The whole listing below must be repeated exactly.
(Materials provided begins)
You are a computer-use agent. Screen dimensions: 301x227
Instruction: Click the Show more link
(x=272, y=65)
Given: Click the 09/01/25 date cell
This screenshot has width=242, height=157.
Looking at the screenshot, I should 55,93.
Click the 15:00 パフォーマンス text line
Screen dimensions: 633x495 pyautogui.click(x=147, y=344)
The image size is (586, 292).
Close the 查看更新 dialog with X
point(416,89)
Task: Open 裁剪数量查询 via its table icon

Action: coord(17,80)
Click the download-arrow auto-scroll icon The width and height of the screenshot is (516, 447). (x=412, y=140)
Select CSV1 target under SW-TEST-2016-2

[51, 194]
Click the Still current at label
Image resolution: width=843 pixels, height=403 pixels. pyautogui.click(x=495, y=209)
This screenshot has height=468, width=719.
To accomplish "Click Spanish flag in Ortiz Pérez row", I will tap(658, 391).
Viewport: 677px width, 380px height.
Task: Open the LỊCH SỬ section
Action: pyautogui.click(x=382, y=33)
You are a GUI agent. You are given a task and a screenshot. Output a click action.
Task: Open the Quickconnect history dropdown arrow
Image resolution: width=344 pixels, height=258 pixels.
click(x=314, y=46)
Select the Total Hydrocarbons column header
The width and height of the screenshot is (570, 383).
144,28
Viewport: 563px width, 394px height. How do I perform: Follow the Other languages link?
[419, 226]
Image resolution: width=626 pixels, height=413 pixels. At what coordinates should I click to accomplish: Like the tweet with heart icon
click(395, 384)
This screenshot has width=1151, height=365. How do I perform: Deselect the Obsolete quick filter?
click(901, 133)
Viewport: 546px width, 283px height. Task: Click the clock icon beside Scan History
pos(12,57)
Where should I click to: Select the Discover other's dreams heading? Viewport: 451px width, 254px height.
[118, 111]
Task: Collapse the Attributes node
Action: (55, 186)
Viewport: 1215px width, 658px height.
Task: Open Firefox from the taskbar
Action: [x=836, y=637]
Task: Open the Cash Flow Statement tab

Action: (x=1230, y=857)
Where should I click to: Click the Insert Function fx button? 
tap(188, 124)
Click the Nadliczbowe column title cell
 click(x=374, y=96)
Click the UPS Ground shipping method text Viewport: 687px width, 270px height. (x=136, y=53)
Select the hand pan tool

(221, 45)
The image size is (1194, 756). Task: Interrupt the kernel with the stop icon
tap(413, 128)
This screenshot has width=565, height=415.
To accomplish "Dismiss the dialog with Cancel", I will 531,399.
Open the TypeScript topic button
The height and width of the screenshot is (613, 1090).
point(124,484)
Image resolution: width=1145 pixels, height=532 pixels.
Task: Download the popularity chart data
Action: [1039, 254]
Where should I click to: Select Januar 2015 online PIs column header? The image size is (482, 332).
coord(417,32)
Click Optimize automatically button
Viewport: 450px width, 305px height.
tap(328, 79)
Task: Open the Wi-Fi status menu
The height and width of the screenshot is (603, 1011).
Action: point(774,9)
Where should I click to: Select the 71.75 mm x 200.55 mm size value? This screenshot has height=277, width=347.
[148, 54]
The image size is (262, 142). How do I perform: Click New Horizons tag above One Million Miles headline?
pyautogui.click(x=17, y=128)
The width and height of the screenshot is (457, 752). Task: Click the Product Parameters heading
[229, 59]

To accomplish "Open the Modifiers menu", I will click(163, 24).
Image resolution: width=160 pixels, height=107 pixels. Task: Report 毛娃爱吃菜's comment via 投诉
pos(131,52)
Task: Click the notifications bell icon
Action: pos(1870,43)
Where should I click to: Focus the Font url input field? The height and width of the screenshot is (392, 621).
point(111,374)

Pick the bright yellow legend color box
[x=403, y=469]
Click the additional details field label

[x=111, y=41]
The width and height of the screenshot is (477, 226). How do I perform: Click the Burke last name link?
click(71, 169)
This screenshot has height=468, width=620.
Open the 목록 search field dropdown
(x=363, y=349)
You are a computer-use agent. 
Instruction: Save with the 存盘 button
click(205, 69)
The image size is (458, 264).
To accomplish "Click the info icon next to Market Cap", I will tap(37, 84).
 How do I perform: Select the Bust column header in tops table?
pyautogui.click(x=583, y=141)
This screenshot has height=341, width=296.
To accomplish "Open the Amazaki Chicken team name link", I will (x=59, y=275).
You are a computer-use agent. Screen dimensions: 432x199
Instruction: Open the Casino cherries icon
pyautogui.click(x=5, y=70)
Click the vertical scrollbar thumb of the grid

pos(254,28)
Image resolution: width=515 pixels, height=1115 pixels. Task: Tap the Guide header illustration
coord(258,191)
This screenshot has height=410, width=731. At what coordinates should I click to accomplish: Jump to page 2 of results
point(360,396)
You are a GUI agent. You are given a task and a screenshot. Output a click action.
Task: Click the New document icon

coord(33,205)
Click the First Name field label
(Materials provided ends)
## Answer section
You are a computer-use agent. Screen dimensions: 301x227
Instruction: Click the Show more link
(x=272, y=65)
Given: Click the 09/01/25 date cell
This screenshot has width=242, height=157.
Looking at the screenshot, I should 55,93.
Click the 15:00 パフォーマンス text line
Screen dimensions: 633x495 pyautogui.click(x=147, y=344)
The image size is (586, 292).
Close the 查看更新 dialog with X
point(416,89)
Task: Open 裁剪数量查询 via its table icon

Action: coord(17,80)
Click the download-arrow auto-scroll icon The width and height of the screenshot is (516, 447). (x=412, y=140)
Select CSV1 target under SW-TEST-2016-2

[51, 194]
Click the Still current at label
Image resolution: width=843 pixels, height=403 pixels. pyautogui.click(x=495, y=209)
This screenshot has height=468, width=719.
To accomplish "Click Spanish flag in Ortiz Pérez row", I will tap(658, 391).
Viewport: 677px width, 380px height.
Task: Open the LỊCH SỬ section
Action: pyautogui.click(x=382, y=33)
You are a GUI agent. You are given a task and a screenshot. Output a click action.
Task: Open the Quickconnect history dropdown arrow
Image resolution: width=344 pixels, height=258 pixels.
click(x=314, y=46)
Select the Total Hydrocarbons column header
The width and height of the screenshot is (570, 383).
144,28
Viewport: 563px width, 394px height. How do I perform: Follow the Other languages link?
[419, 226]
Image resolution: width=626 pixels, height=413 pixels. At what coordinates should I click to accomplish: Like the tweet with heart icon
click(395, 384)
This screenshot has width=1151, height=365. How do I perform: Deselect the Obsolete quick filter?
click(901, 133)
Viewport: 546px width, 283px height. Task: Click the clock icon beside Scan History
pos(12,57)
Where should I click to: Select the Discover other's dreams heading? Viewport: 451px width, 254px height.
[118, 111]
Task: Collapse the Attributes node
Action: (55, 186)
Viewport: 1215px width, 658px height.
Task: Open Firefox from the taskbar
Action: [x=836, y=637]
Task: Open the Cash Flow Statement tab

Action: (x=1230, y=857)
Where should I click to: Click the Insert Function fx button? 
tap(188, 124)
Click the Nadliczbowe column title cell
 click(x=374, y=96)
Click the UPS Ground shipping method text Viewport: 687px width, 270px height. (x=136, y=53)
Select the hand pan tool

(221, 45)
The image size is (1194, 756). Task: Interrupt the kernel with the stop icon
tap(413, 128)
This screenshot has width=565, height=415.
To accomplish "Dismiss the dialog with Cancel", I will 531,399.
Open the TypeScript topic button
The height and width of the screenshot is (613, 1090).
point(124,484)
Image resolution: width=1145 pixels, height=532 pixels.
Task: Download the popularity chart data
Action: [1039, 254]
Where should I click to: Select Januar 2015 online PIs column header? The image size is (482, 332).
coord(417,32)
Click Optimize automatically button
Viewport: 450px width, 305px height.
tap(328, 79)
Task: Open the Wi-Fi status menu
The height and width of the screenshot is (603, 1011).
Action: point(774,9)
Where should I click to: Select the 71.75 mm x 200.55 mm size value? This screenshot has height=277, width=347.
[148, 54]
The image size is (262, 142). How do I perform: Click New Horizons tag above One Million Miles headline?
pyautogui.click(x=17, y=128)
The width and height of the screenshot is (457, 752). Task: Click the Product Parameters heading
[229, 59]

To accomplish "Open the Modifiers menu", I will click(163, 24).
Image resolution: width=160 pixels, height=107 pixels. Task: Report 毛娃爱吃菜's comment via 投诉
pos(131,52)
Task: Click the notifications bell icon
Action: pos(1870,43)
Where should I click to: Focus the Font url input field? The height and width of the screenshot is (392, 621).
point(111,374)

Pick the bright yellow legend color box
[x=403, y=469]
Click the additional details field label

[x=111, y=41]
The width and height of the screenshot is (477, 226). How do I perform: Click the Burke last name link?
click(71, 169)
This screenshot has height=468, width=620.
Open the 목록 search field dropdown
(x=363, y=349)
You are a computer-use agent. 
Instruction: Save with the 存盘 button
click(205, 69)
The image size is (458, 264).
To accomplish "Click the info icon next to Market Cap", I will tap(37, 84).
 How do I perform: Select the Bust column header in tops table?
pyautogui.click(x=583, y=141)
This screenshot has height=341, width=296.
To accomplish "Open the Amazaki Chicken team name link", I will (x=59, y=275).
You are a computer-use agent. Screen dimensions: 432x199
Instruction: Open the Casino cherries icon
pyautogui.click(x=5, y=70)
Click the vertical scrollbar thumb of the grid

pos(254,28)
Image resolution: width=515 pixels, height=1115 pixels. Task: Tap the Guide header illustration
coord(258,191)
This screenshot has height=410, width=731. At what coordinates should I click to accomplish: Jump to page 2 of results
point(360,396)
You are a GUI agent. You are given a task and a screenshot. Output a click action.
Task: Click the New document icon

coord(33,205)
Click the First Name field label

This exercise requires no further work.